If you already find online casual dating daunting and sometimes depressing, Black Mirror takes it up a notch. The season 4 episode “Hang the” did what the show does best, highlighting the dangers of our growing reliance on technology. Though the episode is set in the future, it actually provides a comprehensive look at what casual dating is like already today. The episode highlights the pitfalls and
Is already so pervasive when it comes to dating
How does she do that? Okay, spoiler alert. If you haven’t seen the episode yet (and you should), it’s about two dates in. In this episode, Frank and Amy meet on a date determined by “the system.” The system appears to be a self-contained world where you are matched with one person and the two of you stay together for a predetermined period of time (whether it’s just a few hours or years). You have a personal coach, a pebble-like device that you can carry around and ask questions to, and this device also knows how long you’ve been together. It gathers information about you and how you respond to each partner, and ultimately finds the perfect partner for you. But there’s something strange going on from the beginning of the episode: there’s an intimidating-looking bodyguard, they seem to adhere to the rules and not talk too much about life outside the star system; there’s no connection to the outside world.
Frank and Amy comment on some strange things on their first date
Which only lasts about a day and a half Then they get involved in other relationships, but they’re all ill-fated, especially compared to the actual chemistry that seems to exist between the two.

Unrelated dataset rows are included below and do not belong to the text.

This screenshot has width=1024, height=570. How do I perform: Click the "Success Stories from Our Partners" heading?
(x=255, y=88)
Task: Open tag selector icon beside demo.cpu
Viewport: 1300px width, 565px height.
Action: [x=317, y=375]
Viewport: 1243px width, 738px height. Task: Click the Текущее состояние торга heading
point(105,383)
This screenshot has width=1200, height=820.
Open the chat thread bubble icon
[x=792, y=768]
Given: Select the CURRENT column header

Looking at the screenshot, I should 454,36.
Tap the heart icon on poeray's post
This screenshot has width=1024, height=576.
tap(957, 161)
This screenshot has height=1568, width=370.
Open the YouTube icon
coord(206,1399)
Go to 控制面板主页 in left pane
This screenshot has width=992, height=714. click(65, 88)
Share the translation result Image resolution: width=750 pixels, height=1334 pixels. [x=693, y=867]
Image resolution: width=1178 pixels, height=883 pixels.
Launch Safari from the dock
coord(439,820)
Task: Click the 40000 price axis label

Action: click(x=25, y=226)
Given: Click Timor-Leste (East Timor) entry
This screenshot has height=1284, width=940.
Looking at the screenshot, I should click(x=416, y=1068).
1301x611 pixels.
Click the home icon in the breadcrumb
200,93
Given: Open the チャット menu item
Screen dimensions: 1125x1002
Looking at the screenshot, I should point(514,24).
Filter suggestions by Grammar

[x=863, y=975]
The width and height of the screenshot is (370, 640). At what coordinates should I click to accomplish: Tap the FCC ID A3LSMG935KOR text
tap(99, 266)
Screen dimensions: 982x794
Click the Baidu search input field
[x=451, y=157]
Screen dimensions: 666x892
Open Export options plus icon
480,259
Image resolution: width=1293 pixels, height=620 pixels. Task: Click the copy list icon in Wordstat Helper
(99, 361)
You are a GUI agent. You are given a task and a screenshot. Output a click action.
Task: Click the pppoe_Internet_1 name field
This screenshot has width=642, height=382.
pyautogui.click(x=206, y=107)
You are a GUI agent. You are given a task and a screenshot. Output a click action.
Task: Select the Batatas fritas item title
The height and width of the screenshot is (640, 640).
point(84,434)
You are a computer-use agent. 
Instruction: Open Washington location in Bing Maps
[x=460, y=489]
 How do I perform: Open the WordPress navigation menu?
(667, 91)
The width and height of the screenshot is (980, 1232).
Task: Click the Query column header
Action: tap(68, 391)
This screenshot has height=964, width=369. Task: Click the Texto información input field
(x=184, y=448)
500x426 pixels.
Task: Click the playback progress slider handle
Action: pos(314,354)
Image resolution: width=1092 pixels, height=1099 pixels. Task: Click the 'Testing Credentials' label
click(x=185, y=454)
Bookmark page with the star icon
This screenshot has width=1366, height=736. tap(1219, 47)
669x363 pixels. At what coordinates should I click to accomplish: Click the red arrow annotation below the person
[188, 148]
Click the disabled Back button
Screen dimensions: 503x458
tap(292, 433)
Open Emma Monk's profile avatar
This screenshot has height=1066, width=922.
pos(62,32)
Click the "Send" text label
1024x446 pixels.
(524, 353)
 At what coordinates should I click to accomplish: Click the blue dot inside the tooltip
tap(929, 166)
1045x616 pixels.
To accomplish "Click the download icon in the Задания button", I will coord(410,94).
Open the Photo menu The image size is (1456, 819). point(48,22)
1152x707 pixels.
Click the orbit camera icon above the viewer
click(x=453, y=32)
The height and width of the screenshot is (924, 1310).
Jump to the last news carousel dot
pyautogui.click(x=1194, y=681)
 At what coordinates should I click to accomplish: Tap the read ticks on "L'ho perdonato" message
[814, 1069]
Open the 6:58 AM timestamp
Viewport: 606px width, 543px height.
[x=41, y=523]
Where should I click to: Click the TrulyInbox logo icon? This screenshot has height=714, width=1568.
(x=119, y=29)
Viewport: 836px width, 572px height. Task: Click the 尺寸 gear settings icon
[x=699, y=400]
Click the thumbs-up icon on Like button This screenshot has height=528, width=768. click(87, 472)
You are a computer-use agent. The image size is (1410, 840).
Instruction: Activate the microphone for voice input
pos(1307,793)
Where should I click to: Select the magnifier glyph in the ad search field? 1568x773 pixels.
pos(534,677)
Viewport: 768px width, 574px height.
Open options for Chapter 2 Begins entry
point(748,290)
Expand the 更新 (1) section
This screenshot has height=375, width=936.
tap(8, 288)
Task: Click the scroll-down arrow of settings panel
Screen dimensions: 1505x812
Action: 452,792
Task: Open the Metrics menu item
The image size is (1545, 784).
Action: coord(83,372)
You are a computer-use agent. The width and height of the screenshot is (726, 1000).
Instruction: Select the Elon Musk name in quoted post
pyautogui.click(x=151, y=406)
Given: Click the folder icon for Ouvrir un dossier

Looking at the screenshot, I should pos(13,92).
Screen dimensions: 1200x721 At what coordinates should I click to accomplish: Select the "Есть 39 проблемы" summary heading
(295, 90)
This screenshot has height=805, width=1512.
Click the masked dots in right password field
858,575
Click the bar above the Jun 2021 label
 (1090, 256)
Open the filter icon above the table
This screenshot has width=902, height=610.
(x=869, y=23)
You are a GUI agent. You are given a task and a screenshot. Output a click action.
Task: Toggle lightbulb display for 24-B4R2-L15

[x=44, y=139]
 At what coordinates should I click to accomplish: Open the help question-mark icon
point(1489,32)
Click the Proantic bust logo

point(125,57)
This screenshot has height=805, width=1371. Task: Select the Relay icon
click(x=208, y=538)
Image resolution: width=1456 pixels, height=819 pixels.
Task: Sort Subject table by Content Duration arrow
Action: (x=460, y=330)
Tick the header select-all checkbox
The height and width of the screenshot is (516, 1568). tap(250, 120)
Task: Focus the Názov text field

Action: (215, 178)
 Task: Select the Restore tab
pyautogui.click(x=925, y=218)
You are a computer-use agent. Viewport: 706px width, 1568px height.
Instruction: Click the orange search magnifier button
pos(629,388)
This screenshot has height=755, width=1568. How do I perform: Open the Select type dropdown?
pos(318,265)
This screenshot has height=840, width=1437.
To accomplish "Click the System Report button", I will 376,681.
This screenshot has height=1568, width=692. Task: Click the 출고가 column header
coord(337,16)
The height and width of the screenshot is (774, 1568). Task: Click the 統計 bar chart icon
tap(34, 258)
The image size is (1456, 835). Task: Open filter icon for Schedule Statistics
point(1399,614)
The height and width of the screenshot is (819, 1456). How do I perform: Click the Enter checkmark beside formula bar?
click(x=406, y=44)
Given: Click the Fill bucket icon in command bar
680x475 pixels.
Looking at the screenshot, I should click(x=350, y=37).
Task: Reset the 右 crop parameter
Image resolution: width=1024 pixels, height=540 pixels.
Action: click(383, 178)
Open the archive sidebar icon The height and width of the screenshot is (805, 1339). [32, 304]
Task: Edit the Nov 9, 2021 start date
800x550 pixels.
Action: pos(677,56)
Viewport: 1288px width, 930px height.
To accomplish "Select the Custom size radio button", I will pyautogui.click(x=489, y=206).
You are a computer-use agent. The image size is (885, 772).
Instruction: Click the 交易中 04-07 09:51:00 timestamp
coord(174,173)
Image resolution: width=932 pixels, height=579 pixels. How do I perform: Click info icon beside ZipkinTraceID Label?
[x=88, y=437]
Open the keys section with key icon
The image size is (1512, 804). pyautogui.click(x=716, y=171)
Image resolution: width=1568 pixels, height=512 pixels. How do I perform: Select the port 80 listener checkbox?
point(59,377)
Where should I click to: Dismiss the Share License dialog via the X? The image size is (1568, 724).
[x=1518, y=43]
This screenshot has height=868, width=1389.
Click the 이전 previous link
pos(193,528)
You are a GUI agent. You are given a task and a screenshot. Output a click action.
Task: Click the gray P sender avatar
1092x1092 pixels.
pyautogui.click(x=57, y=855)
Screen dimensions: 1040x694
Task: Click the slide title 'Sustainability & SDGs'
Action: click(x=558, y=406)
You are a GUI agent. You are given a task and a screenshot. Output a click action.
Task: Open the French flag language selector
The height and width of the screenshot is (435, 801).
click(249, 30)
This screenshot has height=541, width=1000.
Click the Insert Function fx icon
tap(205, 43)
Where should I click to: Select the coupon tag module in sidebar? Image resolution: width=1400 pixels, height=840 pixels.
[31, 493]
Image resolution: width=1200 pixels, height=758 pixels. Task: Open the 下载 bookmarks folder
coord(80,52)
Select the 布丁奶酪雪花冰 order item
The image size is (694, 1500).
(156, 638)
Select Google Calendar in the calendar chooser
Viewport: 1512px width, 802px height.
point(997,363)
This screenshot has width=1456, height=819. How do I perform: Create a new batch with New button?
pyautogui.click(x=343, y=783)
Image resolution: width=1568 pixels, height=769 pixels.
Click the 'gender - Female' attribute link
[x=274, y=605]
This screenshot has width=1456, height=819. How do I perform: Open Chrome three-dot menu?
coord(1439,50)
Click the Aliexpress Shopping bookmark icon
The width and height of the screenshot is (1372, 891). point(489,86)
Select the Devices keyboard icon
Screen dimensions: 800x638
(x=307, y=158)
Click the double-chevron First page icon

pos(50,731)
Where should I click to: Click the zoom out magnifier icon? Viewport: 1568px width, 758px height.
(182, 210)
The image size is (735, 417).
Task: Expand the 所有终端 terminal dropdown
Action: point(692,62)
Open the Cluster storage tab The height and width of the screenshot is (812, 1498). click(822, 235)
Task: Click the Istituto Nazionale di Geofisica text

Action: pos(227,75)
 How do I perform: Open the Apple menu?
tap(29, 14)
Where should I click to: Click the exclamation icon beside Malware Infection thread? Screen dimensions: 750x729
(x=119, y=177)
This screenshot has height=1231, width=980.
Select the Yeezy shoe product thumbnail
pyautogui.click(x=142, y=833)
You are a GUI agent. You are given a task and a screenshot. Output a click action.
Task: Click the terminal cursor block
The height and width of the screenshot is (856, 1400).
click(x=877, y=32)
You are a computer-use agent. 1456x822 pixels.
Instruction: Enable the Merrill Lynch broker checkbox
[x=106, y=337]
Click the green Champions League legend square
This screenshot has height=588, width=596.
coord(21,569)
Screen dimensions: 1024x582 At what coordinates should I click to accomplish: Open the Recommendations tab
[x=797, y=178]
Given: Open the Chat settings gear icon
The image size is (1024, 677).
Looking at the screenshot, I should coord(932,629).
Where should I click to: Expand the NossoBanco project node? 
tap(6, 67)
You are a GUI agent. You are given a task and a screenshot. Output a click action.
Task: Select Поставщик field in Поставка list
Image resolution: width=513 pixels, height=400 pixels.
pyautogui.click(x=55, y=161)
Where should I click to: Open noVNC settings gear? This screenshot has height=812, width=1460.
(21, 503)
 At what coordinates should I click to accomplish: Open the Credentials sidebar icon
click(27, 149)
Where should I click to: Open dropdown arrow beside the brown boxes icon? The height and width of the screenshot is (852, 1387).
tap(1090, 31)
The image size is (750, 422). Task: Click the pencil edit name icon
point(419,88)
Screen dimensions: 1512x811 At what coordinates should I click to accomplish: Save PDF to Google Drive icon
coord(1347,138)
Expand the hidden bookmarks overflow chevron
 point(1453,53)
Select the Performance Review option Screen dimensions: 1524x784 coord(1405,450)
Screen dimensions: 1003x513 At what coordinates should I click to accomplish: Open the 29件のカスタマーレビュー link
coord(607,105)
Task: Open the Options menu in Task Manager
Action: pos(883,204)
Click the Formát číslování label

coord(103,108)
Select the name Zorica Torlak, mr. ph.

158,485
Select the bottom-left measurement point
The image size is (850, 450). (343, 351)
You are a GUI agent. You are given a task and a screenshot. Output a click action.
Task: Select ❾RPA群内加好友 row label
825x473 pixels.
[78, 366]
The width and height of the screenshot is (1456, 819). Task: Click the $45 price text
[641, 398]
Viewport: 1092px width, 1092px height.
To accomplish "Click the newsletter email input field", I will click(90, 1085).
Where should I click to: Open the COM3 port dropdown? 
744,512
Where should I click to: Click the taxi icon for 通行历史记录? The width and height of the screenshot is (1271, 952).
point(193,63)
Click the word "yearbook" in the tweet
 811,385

Frank and Amy continue to clash all the time, but when they get a chance to work things out before Amy is permanently set up, they decide to run away together and try to escape the system. As they escape, the world around them unravels and it becomes clear that the entire episode we just watched was a simulation run by a casual dating app.
The simulation runs thousands of times for each potential match, and the more times the simulated version tries to escape the system, the higher the match score. Frank and Amy make sure they score very high for each other before they actually meet eyes across the bar for the first time.
While it may seem outlandish to run hundreds of simulations with virtual versions of ourselves, many details in the episode spoke to how we interact today.
We are not there enough
As a result, Amy has more short flings than Frank, who is stuck in relationships he hates most of the time. Every affair seems to have some kind of premise that they will have sex. Amy seems to genuinely enjoy casual dating, but at one point she felt so alienated from them that she almost fell out of her body and saw she across the room, realizing how casual they were. Expiration is superficial. Well, casual dating is incredibly wonderful, and there is nothing wrong with dating for sex. But our swiping culture already produces a lot of unfunny, kind of trashy casual dating, where you just go because you’re available. And we deserve so much more.
We constantly complain about the nature of casual dating
The characters in the episode joke that they couldn’t imagine casual dating before the “system” of having to deal with messy breakups and make decisions for themselves In real life, we shudder at the sight of old types of dating, like arranged marriages or marriages based on wealth. Meanwhile, our parents often think that casual dating online is just about sex, even though thousands of marriages and long-term relationships have happened through apps. The way other people get to know each other always seems confusing because it’s so hard to get right.